Trino performance anti-patterns are query design choices, configuration settings, or architectural decisions that degrade query performance, increase resource consumption, or cause cluster instability. Unlike bugs,
Trino performance anti-patterns often produce "correct" results but at a significant and avoidable cost. Identifying and eliminating these patterns is essential for any team running Trino at scale.
Anti-Pattern #1: Using SELECT * in Production Queries
One of the most common and damaging Trino anti-patterns is using
SELECT * indiscriminately. Trino is typically deployed on top of columnar storage formats like ORC or Parquet, which allow column pruning — reading only the columns you actually need.

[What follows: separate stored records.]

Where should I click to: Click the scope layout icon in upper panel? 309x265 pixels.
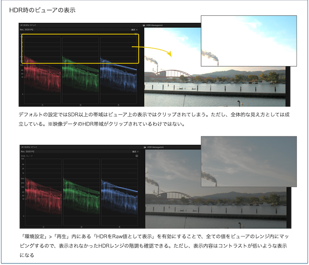coord(136,33)
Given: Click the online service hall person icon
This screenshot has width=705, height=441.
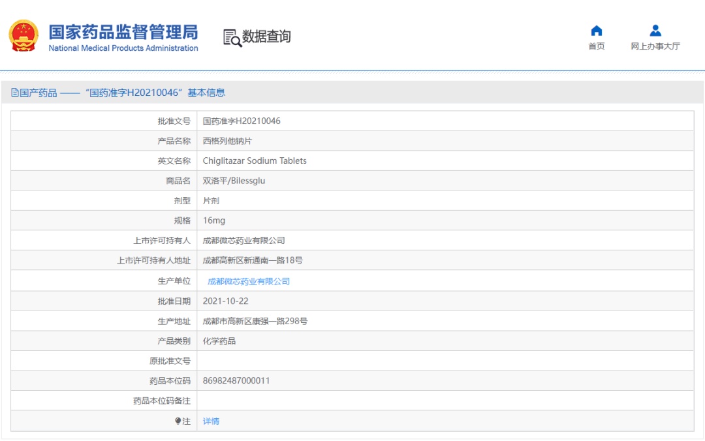Looking at the screenshot, I should [655, 31].
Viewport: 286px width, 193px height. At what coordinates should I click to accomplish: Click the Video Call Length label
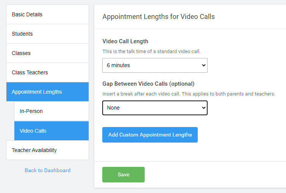[125, 41]
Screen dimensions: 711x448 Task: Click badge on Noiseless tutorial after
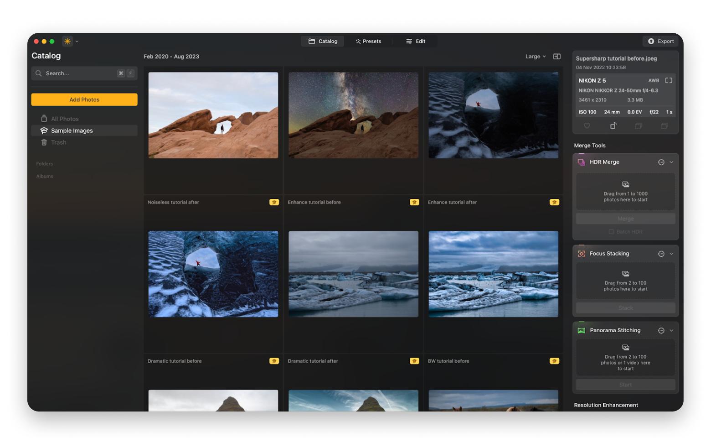pyautogui.click(x=274, y=202)
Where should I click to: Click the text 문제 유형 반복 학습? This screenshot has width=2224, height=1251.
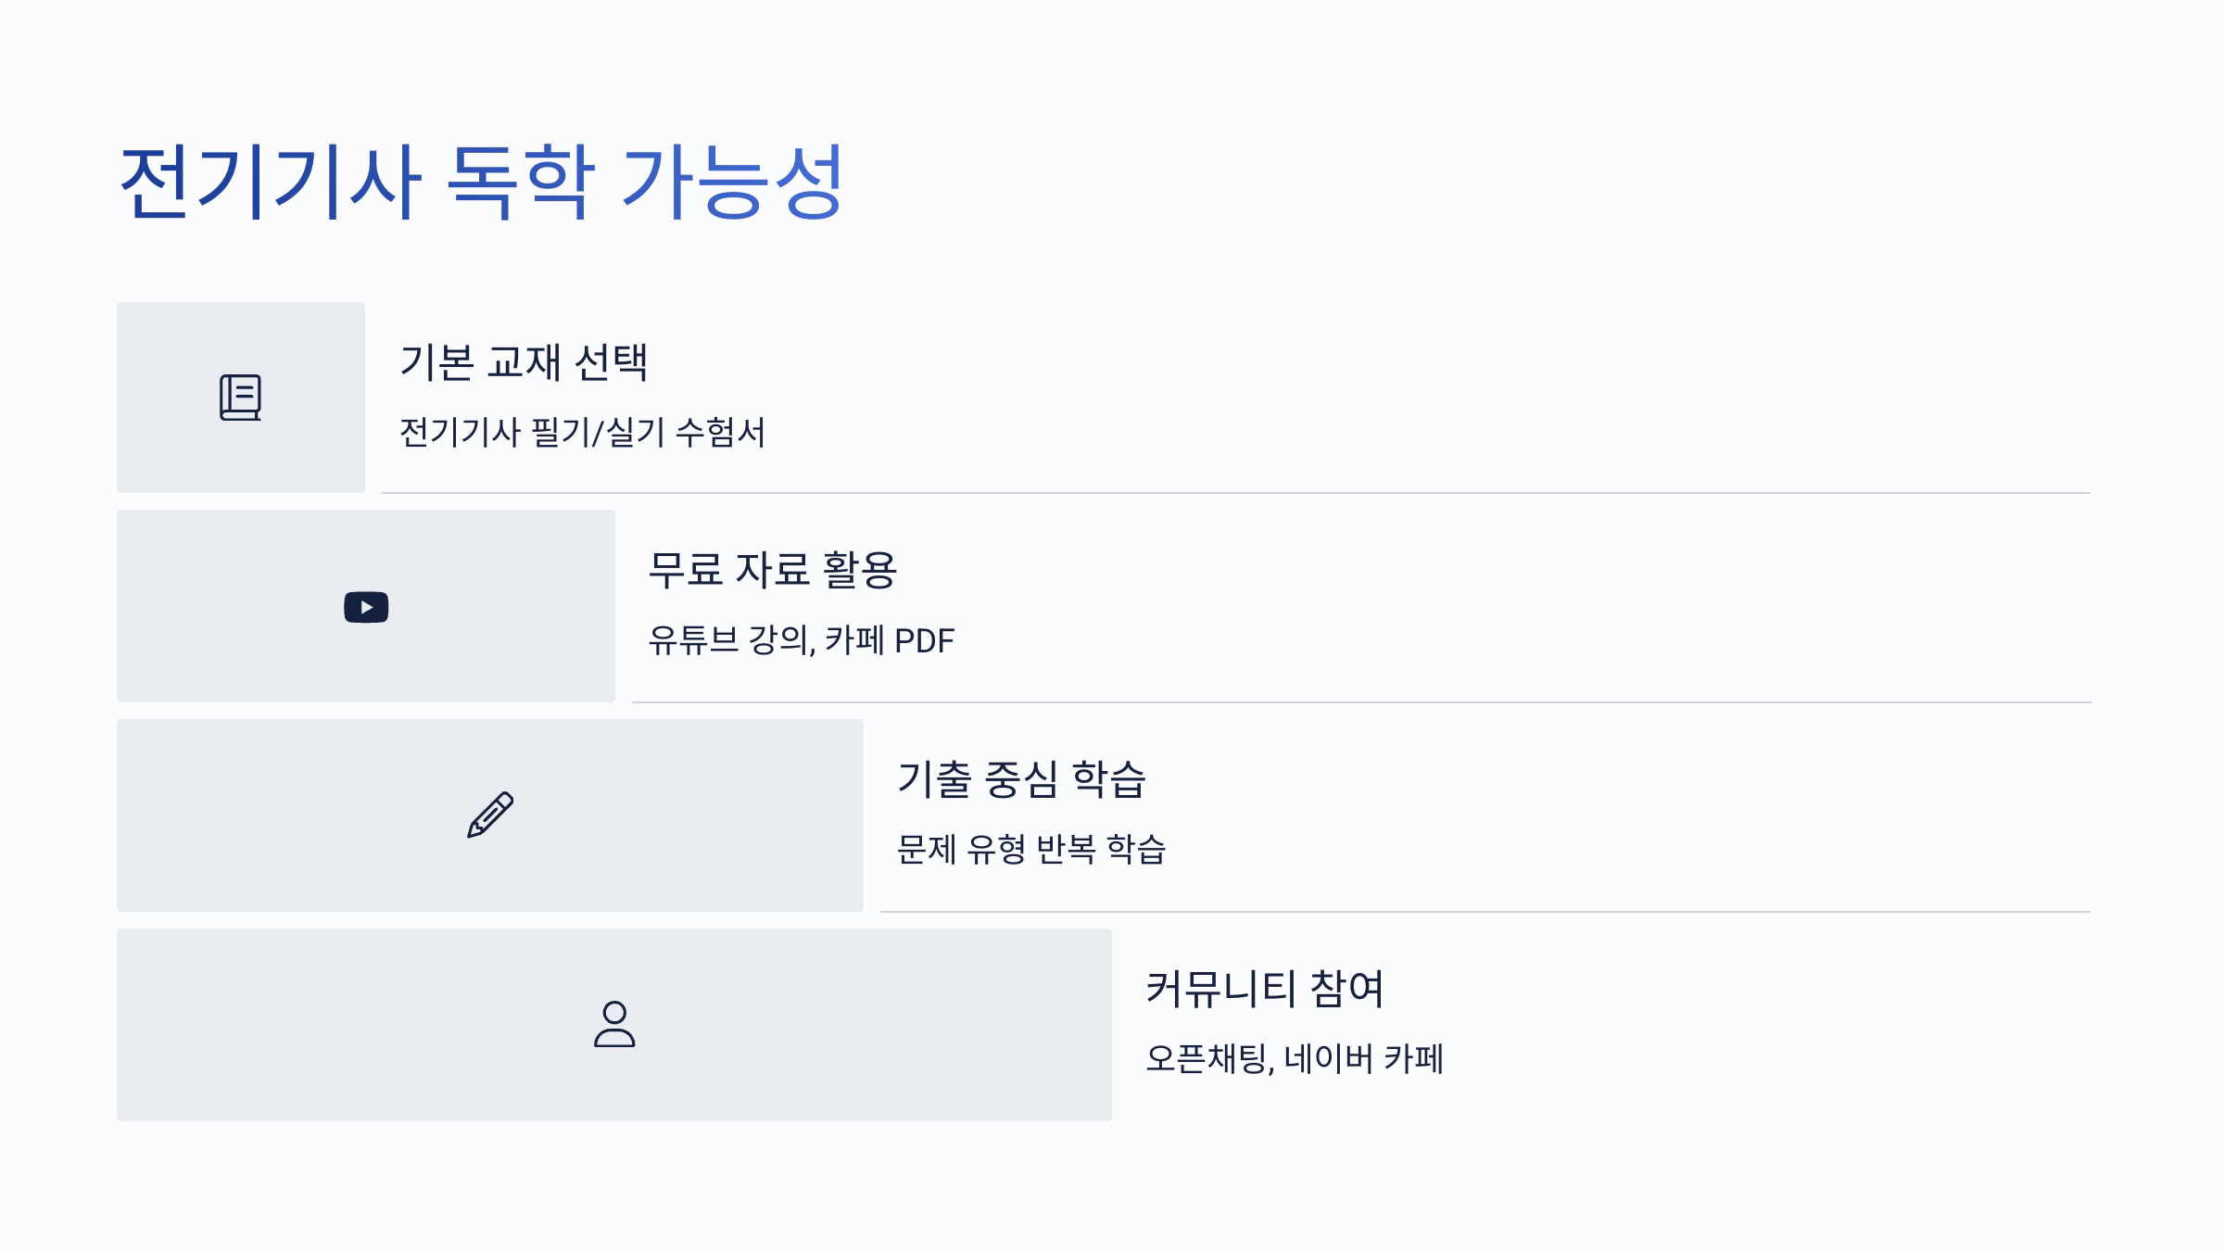coord(1030,850)
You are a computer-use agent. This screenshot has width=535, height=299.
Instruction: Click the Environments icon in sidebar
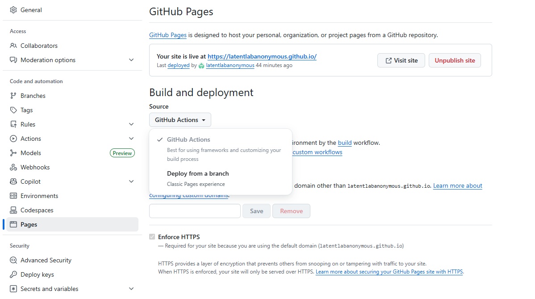13,195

When you use
SELECT *, Trino must read every column, dramatically increasing I/O and network transfer costs.
Anti-Pattern Example
-- ANTI-PATTERN: Reading all columns unnecessarily
SELECT *
FROM hive.sales.transactions
WHERE transaction_date >= DATE '2024-01-01'
AND region = 'APAC';
Recommended Fix
-- BEST PRACTICE: Select only required columns
SELECT
transaction_id,
customer_id,
amount,
currency,
transaction_date
FROM hive.sales.transactions
WHERE transaction_date >= DATE '2024-01-01'
AND region = 'APAC';
By specifying columns explicitly, Trino leverages Parquet/ORC column projection, potentially reducing I/O by 60–90% for wide tables. Always audit your queries to ensure every column in the
SELECT list is genuinely needed downstream.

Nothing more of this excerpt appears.